PSPDFKit · nickwinder · May 27, 2026 · May 27, 2026 · May 27, 2026 · May 27, 2026
diff --git a/CHANGELOG.md b/CHANGELOG.md
@@ -7,6 +7,23 @@ and this project adheres to [Semantic Versioning](https://semver.org/spec/v2.0.0
 
 ## [Unreleased]
 
+### Added
+
+- `client.parse()` — first-class support for the Data Extraction API
+  (`/extraction/parse`). Supports all four processing modes (`text`,
+  `structure`, `understand`, `agentic`) and both output shapes (spatial
+  elements and whole-document Markdown). Typed response model with
+  discriminated element variants (paragraph, table, formula, picture,
+  keyValueRegion, handwriting).
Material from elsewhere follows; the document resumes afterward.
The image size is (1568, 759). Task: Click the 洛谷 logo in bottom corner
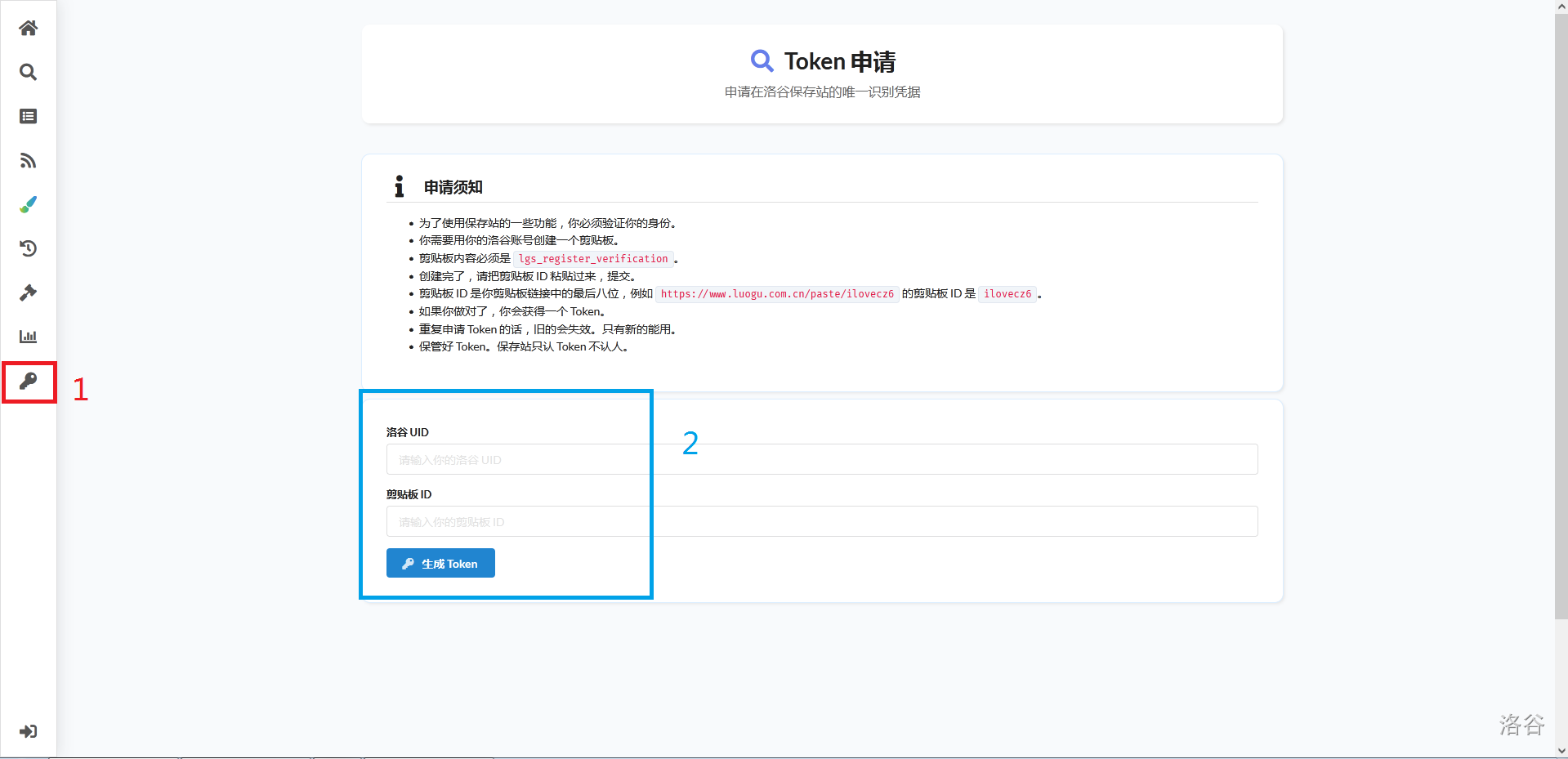1521,725
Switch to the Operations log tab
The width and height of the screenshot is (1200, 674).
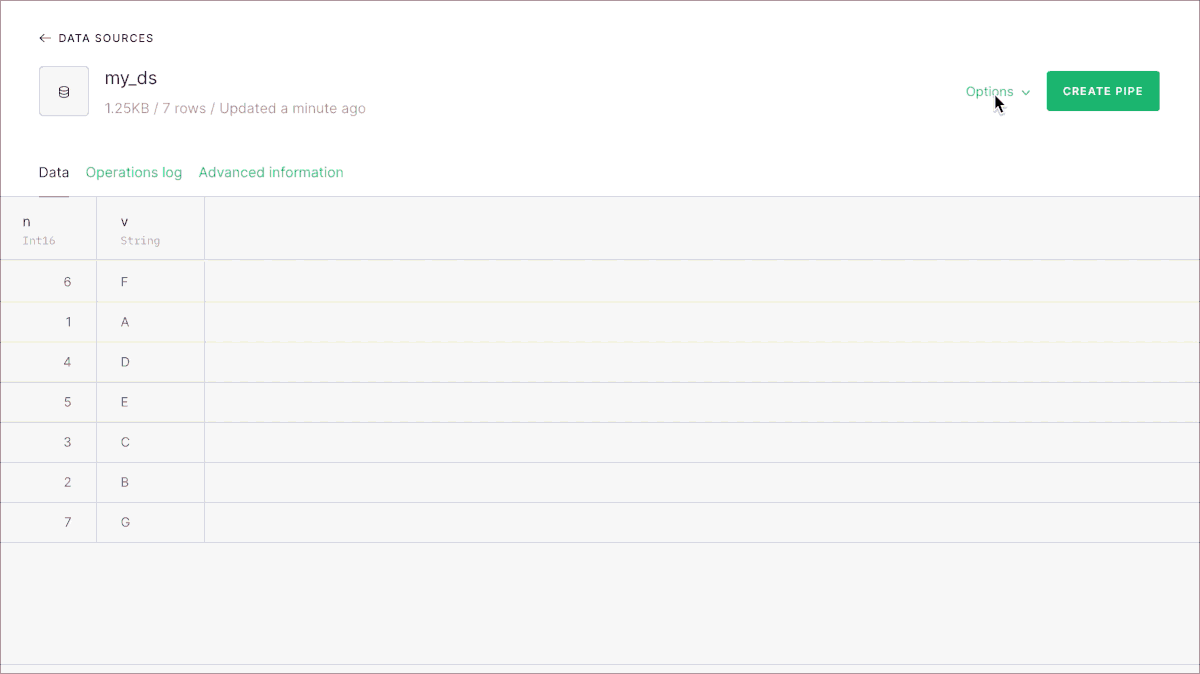pyautogui.click(x=134, y=172)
Billed against **extraction credits**, a
+  separate billing bucket from the **processor API credits** used by the
+  other endpoints.
+- New types exported from `nutrient_dws`: `ParseResponse`,
+  `ParseInstructions`, `ParseMode`, `ParseOutputFormat`, `ParseElement`,
+  `ParseOutputBody`, `ParseOutputElements`, `ParseOutputMarkdown`,
+  `ParagraphElement`, `TableElement`, `TableCell`, `FormulaElement`,
+  `PictureElement`, `KeyValueRegionElement`, `KeyValuePair`,
+  `HandwritingElement`.
+
 ## [3.0.0] - 2026-01-30
 
 ### Security

diff --git a/README.md b/README.md
@@ -88,6 +88,133 @@ asyncio.run(main())
 
 For a complete list of available methods with examples, see the [Methods Documentation](docs/METHODS.md).
 
+## Data Extraction (`/extraction/parse`)
+
+`client.parse()` exposes Nutrient's Data Extraction API. It's designed for
+**content-extraction workflows** where you need to feed document content into a
+downstream pipeline rather than render or transform the document itself:
+
+> **Heads up — separate API key.** DWS Extract is a different product from
+> DWS Processor and has its own API key. Pass it as
+> `NutrientClient(api_key=..., extract_api_key=...)`; the Extract key is
+> used only for `parse()`, while every other method continues to use the
+> Processor key. Using the Processor key against `/extraction/parse`
+> returns `403`. If `extract_api_key` is omitted, `parse()` falls back to
+> the main `api_key` — that path works once your tenant moves to global
+> DWS API keys.
+
+- **RAG (retrieval-augmented generation) pipelines** — pull a clean Markdown
+  representation of a document for chunking, embedding, and indexing in a
+  vector store.
+- **Search indexing and content migration** — convert documents into Markdown
+  for full-text search or for migration into a new content management system.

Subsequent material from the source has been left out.